_Task to carry out_
Whenever a line of the listing contains the string "computer", return that line.

_Given records_

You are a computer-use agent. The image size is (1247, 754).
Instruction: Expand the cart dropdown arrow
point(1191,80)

---

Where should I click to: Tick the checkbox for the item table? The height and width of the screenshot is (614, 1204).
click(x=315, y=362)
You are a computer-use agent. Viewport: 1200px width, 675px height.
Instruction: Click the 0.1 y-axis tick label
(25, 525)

_Exercise solution_
You are a computer-use agent. The image size is (1247, 754).
You are a computer-use agent. Viewport: 1200px width, 675px height.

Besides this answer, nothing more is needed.